• Dataset entries

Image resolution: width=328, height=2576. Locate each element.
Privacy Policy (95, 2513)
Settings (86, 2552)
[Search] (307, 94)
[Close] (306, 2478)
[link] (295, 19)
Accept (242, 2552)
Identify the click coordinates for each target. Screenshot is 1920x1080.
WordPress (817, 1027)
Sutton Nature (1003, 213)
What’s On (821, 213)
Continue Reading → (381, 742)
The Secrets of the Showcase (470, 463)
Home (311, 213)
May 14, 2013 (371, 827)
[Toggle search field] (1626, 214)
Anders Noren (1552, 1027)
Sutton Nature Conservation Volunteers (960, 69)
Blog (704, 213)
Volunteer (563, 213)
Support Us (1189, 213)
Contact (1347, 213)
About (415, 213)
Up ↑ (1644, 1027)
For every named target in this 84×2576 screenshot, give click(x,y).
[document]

• What you will do
An exact copy of every record is needed, so retype them all.

• Written response
Image resolution: width=328, height=2576. Locate each element.
Privacy Policy (95, 2513)
Settings (86, 2552)
[Search] (307, 94)
[Close] (306, 2478)
[link] (295, 19)
Accept (242, 2552)
Identify the click coordinates for each target. Screenshot is 1920x1080.
WordPress (817, 1027)
Sutton Nature (1003, 213)
What’s On (821, 213)
Continue Reading → (381, 742)
The Secrets of the Showcase (470, 463)
Home (311, 213)
May 14, 2013 (371, 827)
[Toggle search field] (1626, 214)
Anders Noren (1552, 1027)
Sutton Nature Conservation Volunteers (960, 69)
Blog (704, 213)
Volunteer (563, 213)
Support Us (1189, 213)
Contact (1347, 213)
About (415, 213)
Up ↑ (1644, 1027)
For every named target in this 84×2576 screenshot, give click(x,y).
[document]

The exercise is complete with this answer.